Document extract

Any failure to pay an invoice on the due date shall automatically and without prior notice incur interest at a rate of 10% per annum from the due date of the invoice.
At the same time, the amount of the invoice will be increased by 12%, with a minimum of fifty euros (€50.00), as a fixed and non-reducible conventional indemnity, by right and without prior notice.
Any complaint concerning an invoice must be addressed by the client to SRL PRO-IDIOMA TRADUCTION by registered mail within 8 days of its date. Failing this, the client is presumed to accept it.
ART.VII – LIABILITY
Any claim relating to a failure to perform the contract must be sent by registered mail with acknowledgement of receipt to the PRO-IDIOMA TRADUCTION head office within 15 calendar days following the end of the contractual services in dispute.
After this period, the customer’s right of complaint is forfeited.
In all cases where the Client claims damage and intends to hold the Service Provider liable for it, the Client must take all necessary steps to limit and reduce the damage.
In the event of faulty performance by the Service Provider, the damages to which the client may be entitled shall be limited to the modification of the service within the limits of the contract. Any claims by the Customer shall not suspend the payment of the amounts due.
PRO-IDIOMA TRADUCTION will not be held responsible, under any circumstances, for loss of profit, commercial loss, loss of data or loss of earnings, or any other indirect or unforeseeable damage to individuals or professionals.
Claims for damages against SRL PRO-IDIOMA TRADUCTION may not exceed the (net) invoice amount, unless they are legally binding.
This restriction shall not apply in cases of gross negligence or wilful misconduct.
The liability of PRO-IDIOMA TRADUCTION SRL for consequential damages will be excluded in any case.
The responsibility of PRO-IDIOMA TRADUCTION SRL will not, in any case, exceed the amounts paid by its insurance.
PRO-IDIOMA TRADUCTION is insured by AXA Belgium for any professional faults it may commit.

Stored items
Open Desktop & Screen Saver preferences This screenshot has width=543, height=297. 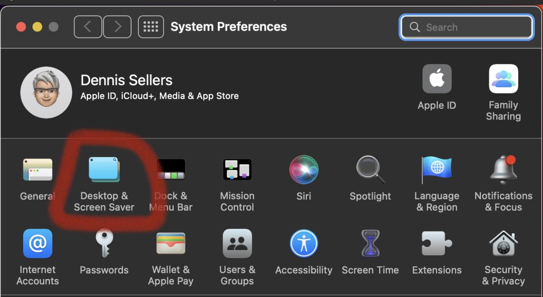[104, 170]
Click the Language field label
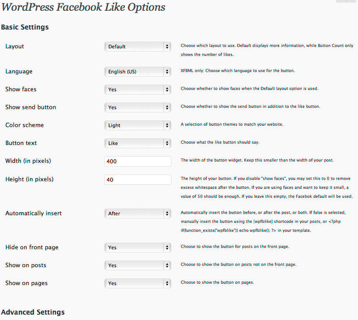 (x=19, y=72)
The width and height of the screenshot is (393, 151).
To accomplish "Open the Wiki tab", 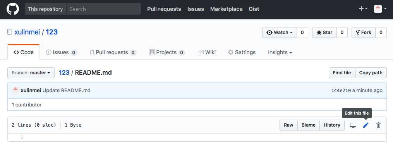I will [206, 52].
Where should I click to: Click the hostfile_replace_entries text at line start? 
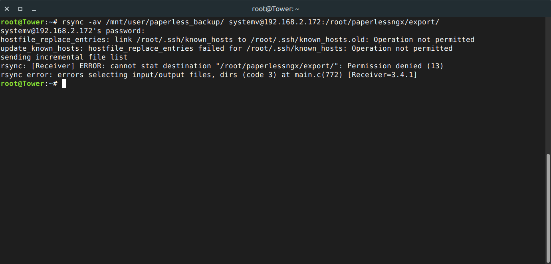point(55,40)
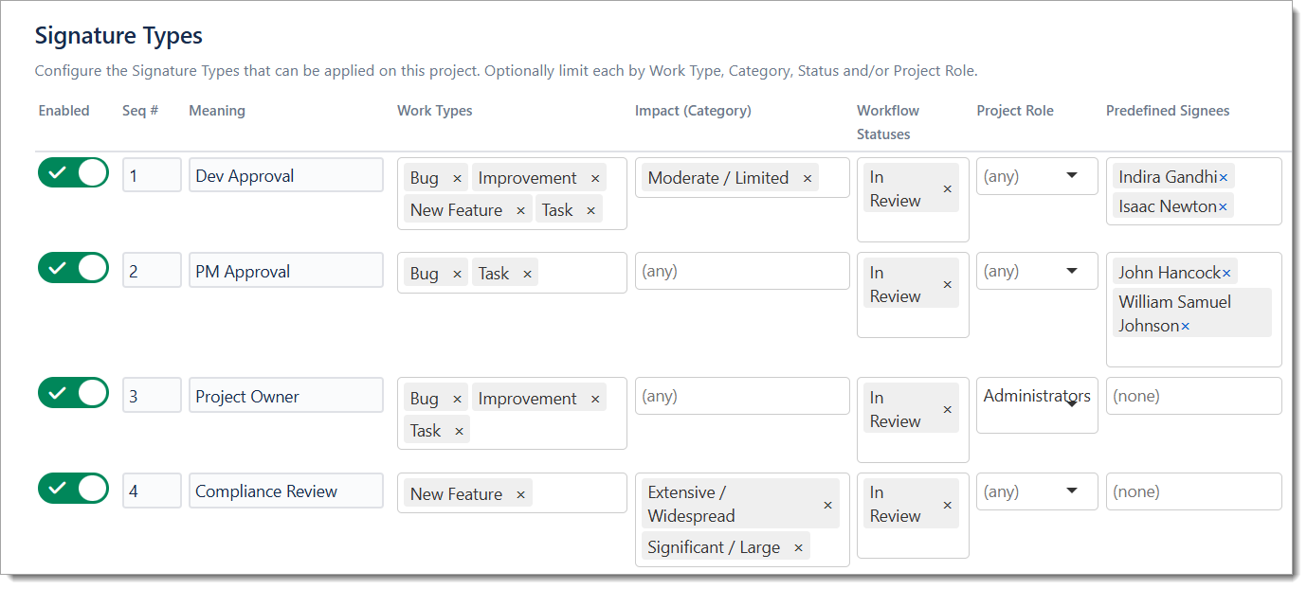Disable the Dev Approval signature type
This screenshot has height=589, width=1307.
73,173
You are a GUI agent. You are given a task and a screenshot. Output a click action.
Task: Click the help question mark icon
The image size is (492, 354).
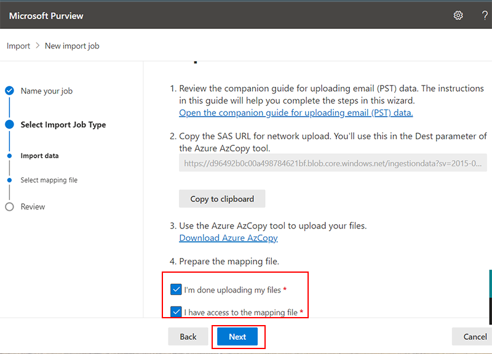coord(485,15)
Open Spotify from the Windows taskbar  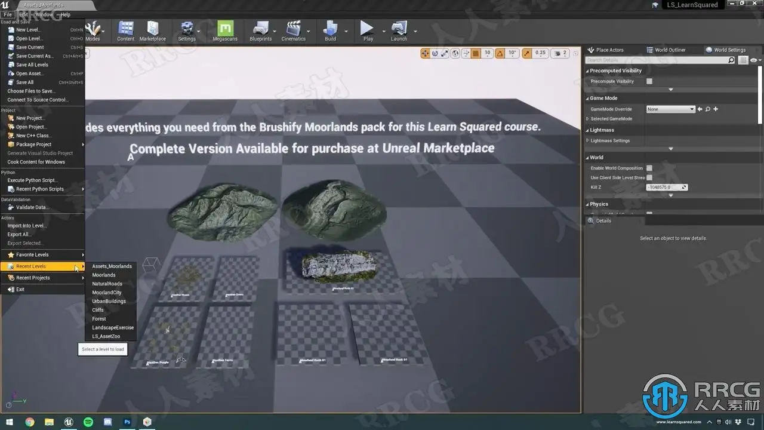point(88,422)
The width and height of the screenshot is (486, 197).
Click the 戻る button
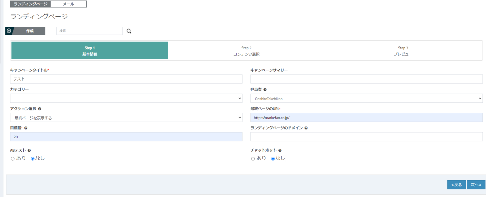click(457, 185)
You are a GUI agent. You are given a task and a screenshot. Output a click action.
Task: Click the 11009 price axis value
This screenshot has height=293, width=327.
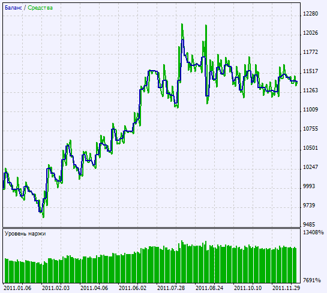(311, 110)
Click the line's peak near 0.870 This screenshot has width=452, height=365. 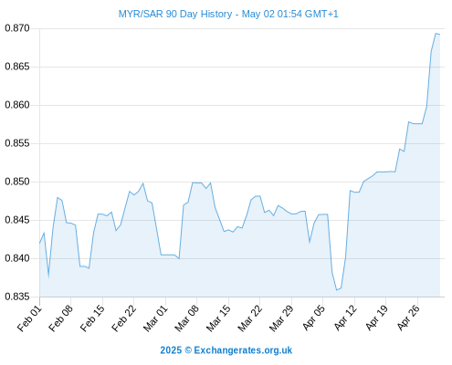click(436, 34)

Tasks for this exercise
1 - According to the translation service terms, within what period must a client send a complaint concerning an invoice?
2 - Extend the translation service terms by drafting the clauses that would follow their final sentence.

Final answers
1 - Within 8 days of the invoice's date, by registered mail.

2 -
Its liability is limited to EUR 1,000 per claim and EUR 3,000 per calendar year.
ART.VIII – MUTUAL OBLIGATIONS OF THE PARTIES
The Service Provider undertakes to make every effort to give full satisfaction to its Clients in the context of the mission entrusted to it.
The Client undertakes to provide the Service Provider with all information necessary for the proper performance of the assignment.
The translations will be carried out with precision, respecting the content, style and grammar of the original documents.
If the use of specific terminology is required, the customer must provide the terminology in the form of glossaries, illustrations, tables, abbreviations, etc. at the time of placing the order.
PRO-IDIOMA TRADUCTION SRL is authorized to use qualified third parties to execute the order. PRO-IDIOMA TRADUCTION is only responsible for the careful selection of the third party, but is obliged to transfer any complaints against the third party to the customer at the latter’s request.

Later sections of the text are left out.